Assignment:
Would you please copy each line of the listing that mentions "agent"?

Available records:

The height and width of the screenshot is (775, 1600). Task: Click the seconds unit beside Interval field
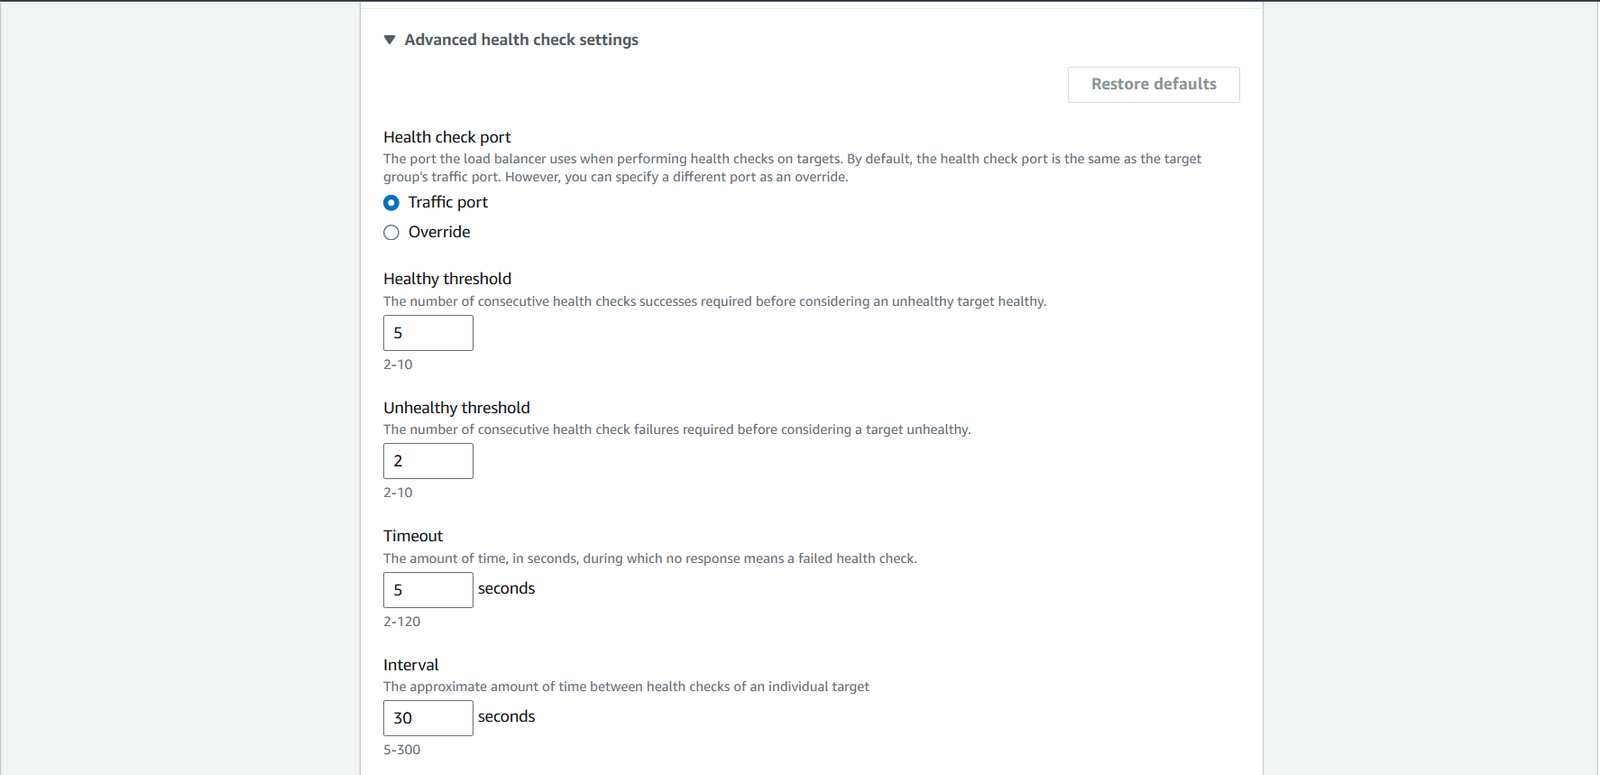(x=506, y=716)
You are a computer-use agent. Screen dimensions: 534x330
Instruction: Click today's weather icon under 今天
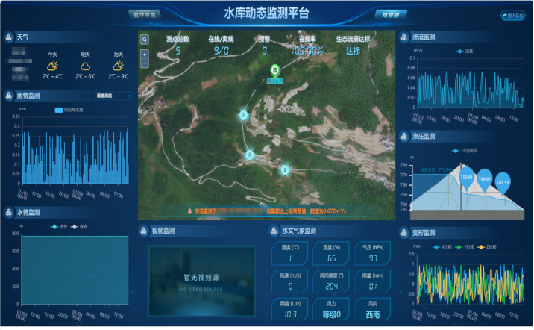click(x=52, y=66)
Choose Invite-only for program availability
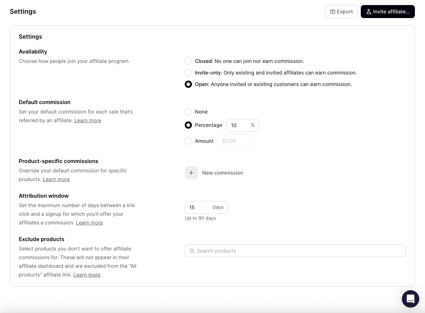This screenshot has width=425, height=313. pyautogui.click(x=188, y=73)
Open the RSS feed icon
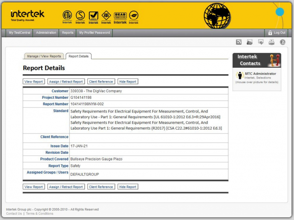Screen dimensions: 294x220 click(x=238, y=42)
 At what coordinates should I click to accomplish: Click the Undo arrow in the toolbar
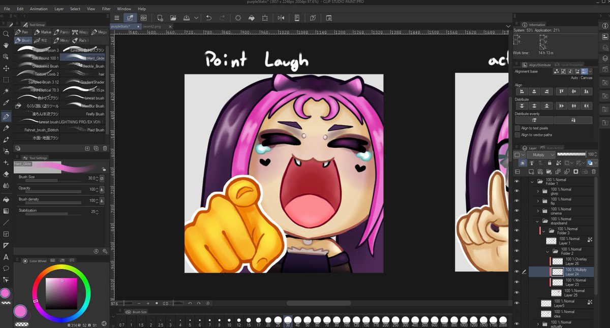(x=208, y=17)
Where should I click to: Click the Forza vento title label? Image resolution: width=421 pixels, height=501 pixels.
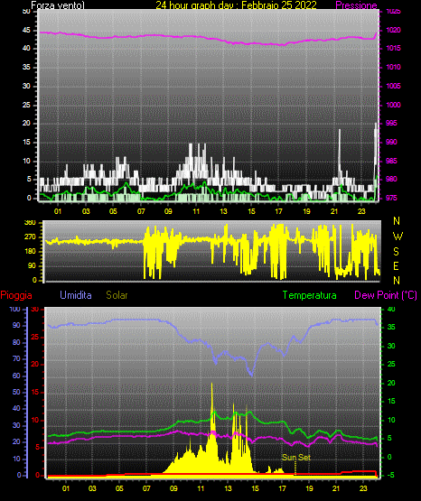[x=58, y=5]
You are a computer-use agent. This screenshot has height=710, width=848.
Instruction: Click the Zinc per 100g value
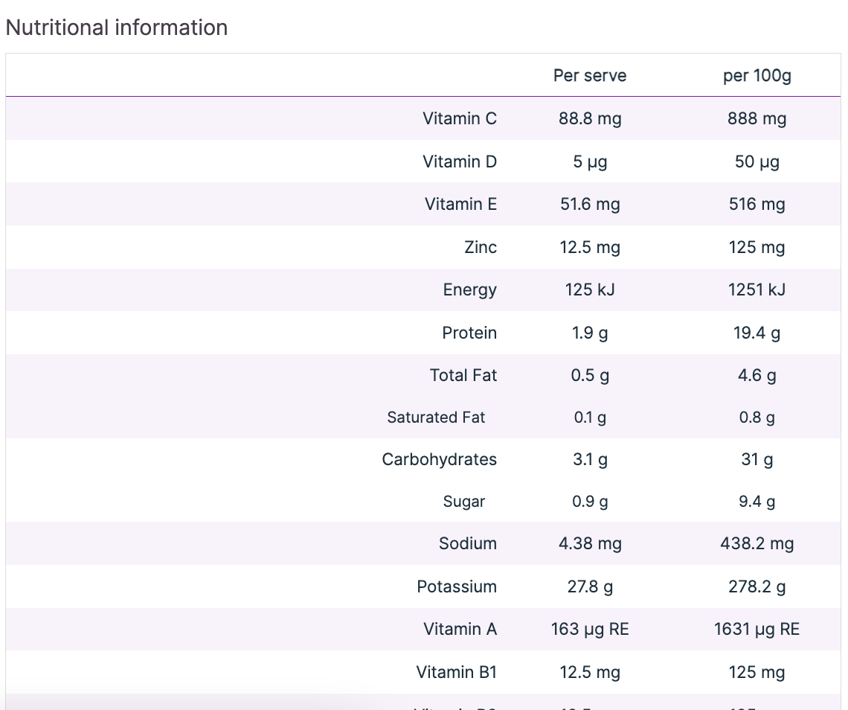(757, 247)
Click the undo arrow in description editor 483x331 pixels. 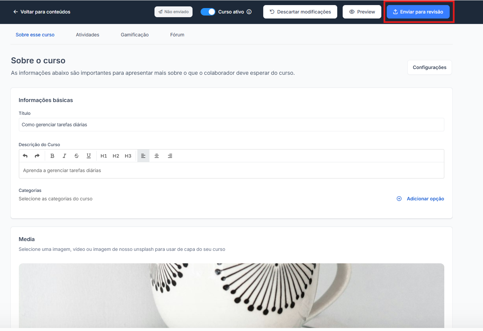[25, 156]
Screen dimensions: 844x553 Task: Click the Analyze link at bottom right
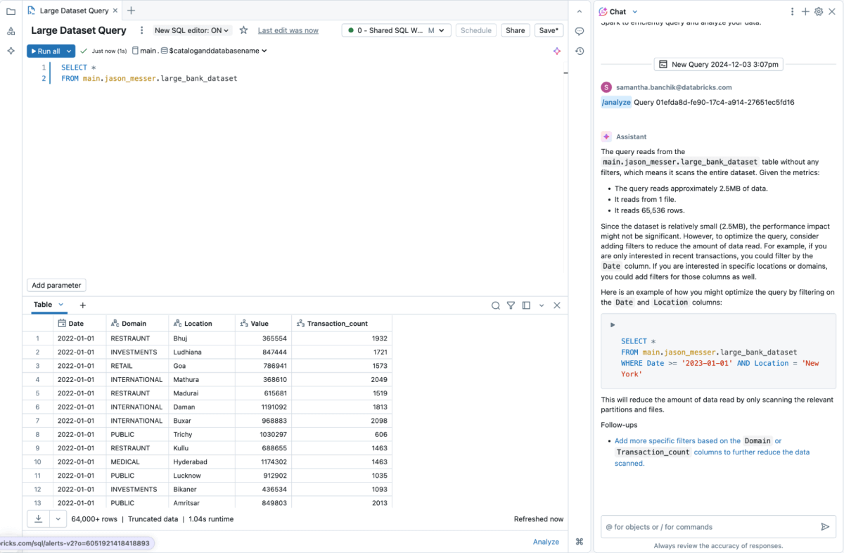click(546, 542)
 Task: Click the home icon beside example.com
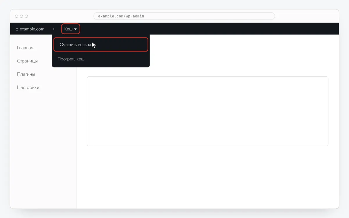[17, 29]
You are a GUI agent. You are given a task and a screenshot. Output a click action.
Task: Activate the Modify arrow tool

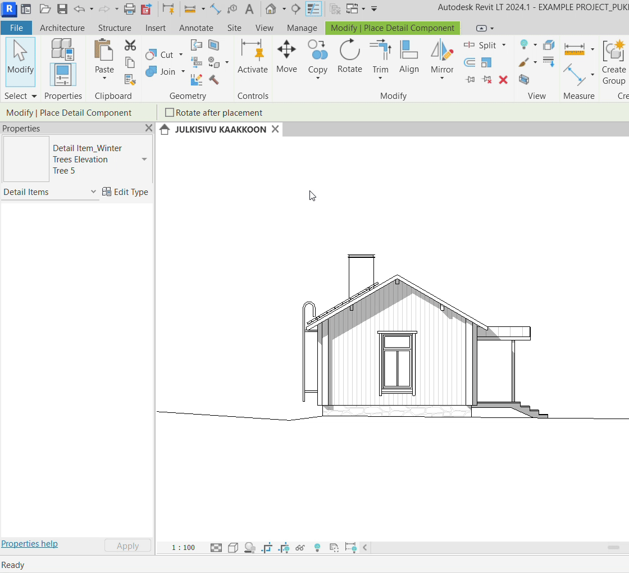[x=21, y=57]
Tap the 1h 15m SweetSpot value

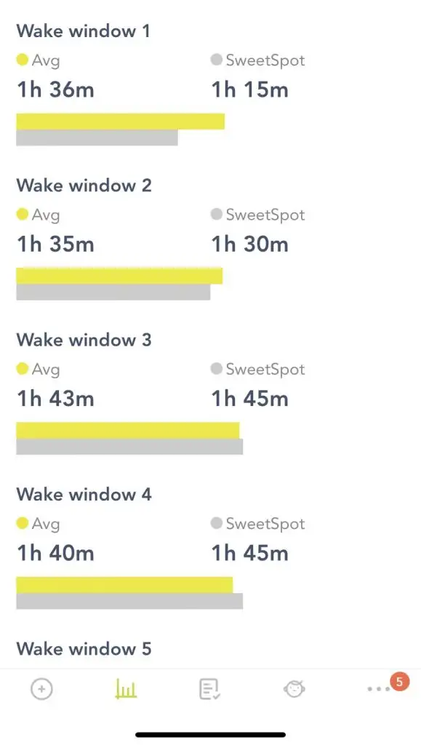coord(249,89)
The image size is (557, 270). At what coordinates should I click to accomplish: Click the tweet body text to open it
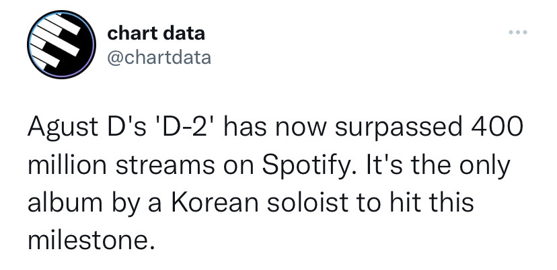pyautogui.click(x=275, y=184)
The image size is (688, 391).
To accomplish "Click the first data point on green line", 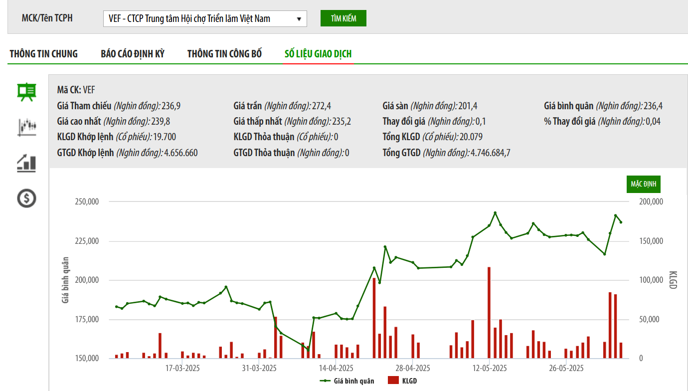I will click(x=116, y=307).
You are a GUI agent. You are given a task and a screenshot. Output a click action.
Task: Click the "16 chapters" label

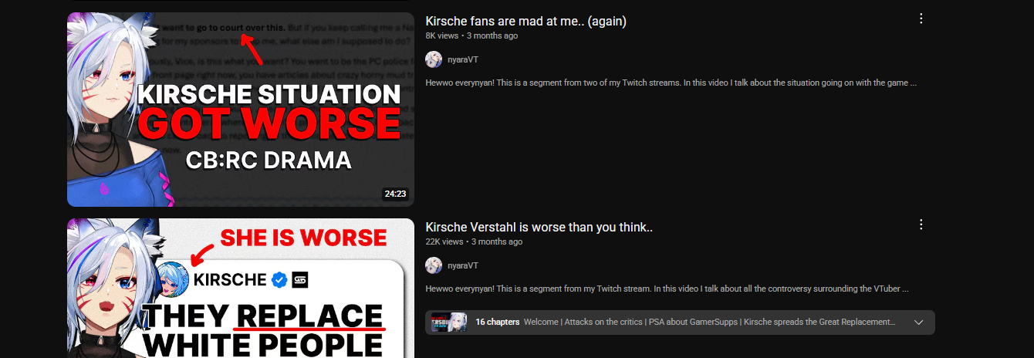click(x=497, y=322)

Result of the task:
You are a computer-use agent. Screen dimensions: 534x330
You are a computer-use agent. This screenshot has height=710, width=848.
You are a GUI agent. You are given a task and a screenshot. Output a click action.
You are a GUI agent. You are given a task and a screenshot. Output a click action.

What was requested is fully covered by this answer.